A convenient way to represent graphs is through an adjacency matrix. To represent a graph with an adjacency matrix, we order the nodes in the graph so that every node indexes a particular row and column in the adjacency matrix. As a unique non-Euclidean data structure for machine learning, graph analysis focuses on node classification, link prediction, and clustering. Graph neural networks (GNNs) are deep learning-based methods that operate on graph domain. Due to its convincing performance and high interpretability, GNN has been a widely applied graph analysis method recently. GNNs can be viewed as a process of representation learning on graphs. For node focused tasks, GNNs target on learning good features for each node such that node focused tasks can be facilitated. For graph-focused tasks, they aim to learn representative features for the entire graph where learning node features is typically an intermediate step. The process of learning node features usually leverages both the input node features and the graph Structure. The standard neural networks like Convolutional neural networks (CNNs) and Recurrent neural networks (RNN) cannot handle the graph input properly in that they stack the feature of nodes by a specific order. However, there isn’t a natural order of nodes in the graph.
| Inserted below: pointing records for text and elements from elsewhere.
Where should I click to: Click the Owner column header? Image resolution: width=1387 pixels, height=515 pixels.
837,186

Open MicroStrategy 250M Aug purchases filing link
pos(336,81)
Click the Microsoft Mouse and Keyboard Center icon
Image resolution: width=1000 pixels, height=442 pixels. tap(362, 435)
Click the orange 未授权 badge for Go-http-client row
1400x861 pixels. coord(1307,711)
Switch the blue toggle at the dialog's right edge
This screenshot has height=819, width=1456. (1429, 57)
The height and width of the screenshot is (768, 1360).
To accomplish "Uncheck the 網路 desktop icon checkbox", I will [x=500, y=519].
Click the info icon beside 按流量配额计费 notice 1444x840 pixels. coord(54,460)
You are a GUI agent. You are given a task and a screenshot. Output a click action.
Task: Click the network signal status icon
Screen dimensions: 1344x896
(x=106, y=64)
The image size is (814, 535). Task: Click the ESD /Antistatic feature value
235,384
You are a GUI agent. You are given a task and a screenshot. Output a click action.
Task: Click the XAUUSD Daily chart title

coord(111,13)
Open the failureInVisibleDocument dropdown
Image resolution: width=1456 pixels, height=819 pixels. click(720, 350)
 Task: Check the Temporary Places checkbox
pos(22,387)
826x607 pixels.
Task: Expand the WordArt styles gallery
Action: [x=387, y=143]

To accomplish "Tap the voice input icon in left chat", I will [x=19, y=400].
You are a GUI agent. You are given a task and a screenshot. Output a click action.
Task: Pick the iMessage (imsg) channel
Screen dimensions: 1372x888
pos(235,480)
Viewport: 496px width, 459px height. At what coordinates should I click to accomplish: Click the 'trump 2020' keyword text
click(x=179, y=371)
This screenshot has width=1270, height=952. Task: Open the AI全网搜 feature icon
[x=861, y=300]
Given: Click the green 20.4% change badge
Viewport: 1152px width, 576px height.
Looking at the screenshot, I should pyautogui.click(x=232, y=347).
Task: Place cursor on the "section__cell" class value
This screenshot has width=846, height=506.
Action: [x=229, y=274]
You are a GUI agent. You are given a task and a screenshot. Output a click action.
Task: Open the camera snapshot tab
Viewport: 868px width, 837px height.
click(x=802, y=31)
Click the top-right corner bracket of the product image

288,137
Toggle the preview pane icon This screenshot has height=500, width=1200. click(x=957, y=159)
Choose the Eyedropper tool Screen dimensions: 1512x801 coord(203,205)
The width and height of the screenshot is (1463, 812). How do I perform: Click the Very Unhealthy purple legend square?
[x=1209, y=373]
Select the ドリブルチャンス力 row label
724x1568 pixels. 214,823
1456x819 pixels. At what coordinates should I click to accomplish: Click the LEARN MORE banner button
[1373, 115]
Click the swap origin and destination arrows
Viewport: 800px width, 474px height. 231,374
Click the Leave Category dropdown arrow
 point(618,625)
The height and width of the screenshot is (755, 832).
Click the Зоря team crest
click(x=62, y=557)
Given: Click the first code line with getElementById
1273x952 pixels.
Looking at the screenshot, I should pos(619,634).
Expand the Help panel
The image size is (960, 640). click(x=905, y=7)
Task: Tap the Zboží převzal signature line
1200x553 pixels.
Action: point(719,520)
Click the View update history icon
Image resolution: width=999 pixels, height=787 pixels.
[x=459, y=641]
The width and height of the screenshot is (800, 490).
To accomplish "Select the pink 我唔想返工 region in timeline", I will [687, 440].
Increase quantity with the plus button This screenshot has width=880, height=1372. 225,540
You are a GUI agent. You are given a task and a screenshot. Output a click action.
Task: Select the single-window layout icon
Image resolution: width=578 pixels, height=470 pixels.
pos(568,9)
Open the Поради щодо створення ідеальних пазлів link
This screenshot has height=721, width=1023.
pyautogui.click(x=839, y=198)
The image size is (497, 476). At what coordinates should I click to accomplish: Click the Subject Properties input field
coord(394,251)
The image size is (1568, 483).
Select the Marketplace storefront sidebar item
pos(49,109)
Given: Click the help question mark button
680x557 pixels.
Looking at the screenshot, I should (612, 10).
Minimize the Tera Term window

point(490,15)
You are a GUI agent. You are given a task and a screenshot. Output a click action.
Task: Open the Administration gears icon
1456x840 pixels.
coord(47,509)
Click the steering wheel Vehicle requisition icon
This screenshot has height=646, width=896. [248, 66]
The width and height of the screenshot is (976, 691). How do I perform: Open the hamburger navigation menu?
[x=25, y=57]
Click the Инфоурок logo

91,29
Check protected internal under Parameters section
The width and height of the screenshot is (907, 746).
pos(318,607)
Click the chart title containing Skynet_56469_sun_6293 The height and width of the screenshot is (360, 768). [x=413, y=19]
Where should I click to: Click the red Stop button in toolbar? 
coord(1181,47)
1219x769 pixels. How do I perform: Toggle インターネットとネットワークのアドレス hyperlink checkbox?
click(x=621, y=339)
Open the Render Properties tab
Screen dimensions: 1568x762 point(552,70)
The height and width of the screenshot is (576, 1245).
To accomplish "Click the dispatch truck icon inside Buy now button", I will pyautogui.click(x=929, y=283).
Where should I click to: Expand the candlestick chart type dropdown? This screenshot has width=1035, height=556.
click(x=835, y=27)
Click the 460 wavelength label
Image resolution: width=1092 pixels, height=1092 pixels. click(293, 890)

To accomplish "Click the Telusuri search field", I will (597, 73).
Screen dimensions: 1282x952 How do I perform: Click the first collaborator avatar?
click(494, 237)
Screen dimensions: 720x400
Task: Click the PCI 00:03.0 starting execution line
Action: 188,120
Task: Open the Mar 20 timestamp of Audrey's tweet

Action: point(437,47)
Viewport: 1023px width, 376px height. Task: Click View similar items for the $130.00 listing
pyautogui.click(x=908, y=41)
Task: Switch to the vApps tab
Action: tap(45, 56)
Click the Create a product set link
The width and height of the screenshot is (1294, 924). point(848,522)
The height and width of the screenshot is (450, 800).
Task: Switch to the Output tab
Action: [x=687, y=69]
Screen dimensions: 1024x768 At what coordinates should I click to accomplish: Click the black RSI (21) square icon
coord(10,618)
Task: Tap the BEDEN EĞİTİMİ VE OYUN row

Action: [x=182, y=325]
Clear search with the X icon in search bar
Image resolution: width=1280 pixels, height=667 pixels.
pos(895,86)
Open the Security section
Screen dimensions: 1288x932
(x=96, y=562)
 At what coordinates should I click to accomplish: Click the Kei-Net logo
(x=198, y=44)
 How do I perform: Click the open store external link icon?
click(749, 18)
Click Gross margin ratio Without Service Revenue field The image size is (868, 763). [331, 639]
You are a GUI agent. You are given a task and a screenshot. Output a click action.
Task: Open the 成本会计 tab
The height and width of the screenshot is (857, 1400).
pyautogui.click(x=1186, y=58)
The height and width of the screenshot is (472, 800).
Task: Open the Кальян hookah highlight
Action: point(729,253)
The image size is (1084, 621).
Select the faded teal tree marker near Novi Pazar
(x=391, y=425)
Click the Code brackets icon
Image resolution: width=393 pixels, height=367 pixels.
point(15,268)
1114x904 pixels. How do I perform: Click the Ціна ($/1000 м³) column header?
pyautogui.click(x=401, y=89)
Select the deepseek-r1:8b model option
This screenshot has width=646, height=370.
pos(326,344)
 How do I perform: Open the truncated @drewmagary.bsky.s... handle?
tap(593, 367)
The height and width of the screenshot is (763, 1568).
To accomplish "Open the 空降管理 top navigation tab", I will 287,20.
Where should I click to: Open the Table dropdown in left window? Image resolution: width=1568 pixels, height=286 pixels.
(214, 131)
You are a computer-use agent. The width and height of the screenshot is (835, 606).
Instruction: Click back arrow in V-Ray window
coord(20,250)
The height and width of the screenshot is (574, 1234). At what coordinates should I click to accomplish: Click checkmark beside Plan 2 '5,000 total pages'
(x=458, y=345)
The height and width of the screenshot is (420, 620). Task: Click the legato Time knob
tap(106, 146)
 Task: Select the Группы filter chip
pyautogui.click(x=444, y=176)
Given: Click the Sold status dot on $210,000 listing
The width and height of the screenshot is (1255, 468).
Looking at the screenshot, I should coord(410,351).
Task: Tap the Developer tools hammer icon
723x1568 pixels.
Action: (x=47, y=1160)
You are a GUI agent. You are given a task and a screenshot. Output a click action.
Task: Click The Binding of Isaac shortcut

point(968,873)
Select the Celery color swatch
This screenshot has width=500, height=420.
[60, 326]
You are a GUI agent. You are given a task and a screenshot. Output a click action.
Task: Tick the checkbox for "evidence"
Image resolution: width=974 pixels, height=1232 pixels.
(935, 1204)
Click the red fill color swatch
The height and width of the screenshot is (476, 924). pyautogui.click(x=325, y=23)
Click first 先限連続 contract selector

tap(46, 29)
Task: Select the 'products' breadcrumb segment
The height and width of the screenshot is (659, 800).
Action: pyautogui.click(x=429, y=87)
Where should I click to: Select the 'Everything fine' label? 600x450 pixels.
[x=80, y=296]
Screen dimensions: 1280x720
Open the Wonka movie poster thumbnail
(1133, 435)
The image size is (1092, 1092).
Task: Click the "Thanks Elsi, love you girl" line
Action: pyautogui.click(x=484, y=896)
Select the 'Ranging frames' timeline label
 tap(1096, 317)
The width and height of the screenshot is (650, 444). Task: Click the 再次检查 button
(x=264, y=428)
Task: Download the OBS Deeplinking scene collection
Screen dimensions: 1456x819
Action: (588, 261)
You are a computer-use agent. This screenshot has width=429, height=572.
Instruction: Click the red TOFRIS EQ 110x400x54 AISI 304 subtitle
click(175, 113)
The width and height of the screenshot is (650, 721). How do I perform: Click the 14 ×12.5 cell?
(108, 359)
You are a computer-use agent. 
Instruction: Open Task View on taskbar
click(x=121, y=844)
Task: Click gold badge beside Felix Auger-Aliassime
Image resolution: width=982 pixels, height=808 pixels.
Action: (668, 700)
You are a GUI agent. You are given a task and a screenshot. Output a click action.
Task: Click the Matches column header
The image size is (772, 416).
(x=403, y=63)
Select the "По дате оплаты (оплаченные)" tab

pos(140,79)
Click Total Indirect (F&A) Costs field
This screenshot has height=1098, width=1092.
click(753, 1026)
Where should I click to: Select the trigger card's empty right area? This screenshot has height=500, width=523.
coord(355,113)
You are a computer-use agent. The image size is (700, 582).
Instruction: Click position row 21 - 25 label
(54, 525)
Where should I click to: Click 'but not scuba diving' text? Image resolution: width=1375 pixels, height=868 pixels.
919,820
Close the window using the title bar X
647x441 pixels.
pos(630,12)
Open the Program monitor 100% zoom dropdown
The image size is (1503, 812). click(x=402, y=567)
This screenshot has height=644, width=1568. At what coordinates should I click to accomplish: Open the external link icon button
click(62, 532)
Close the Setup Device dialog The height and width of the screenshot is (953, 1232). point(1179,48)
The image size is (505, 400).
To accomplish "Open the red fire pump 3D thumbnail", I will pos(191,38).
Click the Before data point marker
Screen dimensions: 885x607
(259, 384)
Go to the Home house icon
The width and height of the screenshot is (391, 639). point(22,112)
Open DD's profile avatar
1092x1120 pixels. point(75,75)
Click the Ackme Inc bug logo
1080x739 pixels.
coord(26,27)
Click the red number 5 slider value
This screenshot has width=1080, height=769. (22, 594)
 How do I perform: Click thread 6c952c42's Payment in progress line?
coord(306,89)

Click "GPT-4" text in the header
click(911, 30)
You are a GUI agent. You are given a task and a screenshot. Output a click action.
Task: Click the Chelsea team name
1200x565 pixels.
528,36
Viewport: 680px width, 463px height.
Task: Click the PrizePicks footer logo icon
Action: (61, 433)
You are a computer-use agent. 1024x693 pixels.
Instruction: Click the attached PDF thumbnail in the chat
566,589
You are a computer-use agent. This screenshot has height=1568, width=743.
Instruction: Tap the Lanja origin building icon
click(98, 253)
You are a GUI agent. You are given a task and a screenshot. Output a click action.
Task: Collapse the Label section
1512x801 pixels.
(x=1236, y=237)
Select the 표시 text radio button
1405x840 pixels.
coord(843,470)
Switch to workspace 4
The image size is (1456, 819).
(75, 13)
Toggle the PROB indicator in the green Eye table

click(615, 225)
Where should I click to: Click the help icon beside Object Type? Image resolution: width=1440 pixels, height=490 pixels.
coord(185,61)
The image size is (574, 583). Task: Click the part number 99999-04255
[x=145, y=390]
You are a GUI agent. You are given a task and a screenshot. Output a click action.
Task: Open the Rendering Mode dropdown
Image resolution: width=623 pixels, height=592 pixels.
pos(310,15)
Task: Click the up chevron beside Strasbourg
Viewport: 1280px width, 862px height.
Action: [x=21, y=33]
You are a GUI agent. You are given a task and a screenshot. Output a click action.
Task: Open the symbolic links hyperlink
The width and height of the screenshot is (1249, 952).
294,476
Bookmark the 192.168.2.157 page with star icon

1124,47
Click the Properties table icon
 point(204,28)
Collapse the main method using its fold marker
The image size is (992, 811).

The motivations of Graph neural networks are the following. Firstly, most of the objects around us are explicitly or implicitly connected with each other; in other words, we are living in a world of graphs. Secondly, Graph learning has the capability to learn complex relations. As one of the most promising machine learning techniques, GL has shown great potential in deriving knowledge embedded in different kinds of graphs. Specifically, many GL techniques, such as random walk and Graph Neural Networks, have been developed to learn the particular type of relations modelled by graphs, and have been demonstrated to be quite effective. Lastly, the formalization in Graph can be defined in various forms, depending on the data type. It can be homogeneous sequences or heterogeneous networks.

The main goal of the thesis is the development of new Graph methods and their application to different real problems. The bipartite graph inference to predict the nodes in Graph neural networks in machine learning is an excellent methodology to reach this objective, so our primary interest will be the development of machine learning methods for that purpose. The second objective of this research will be the validation of the proposed models to solve a series of real-world problems.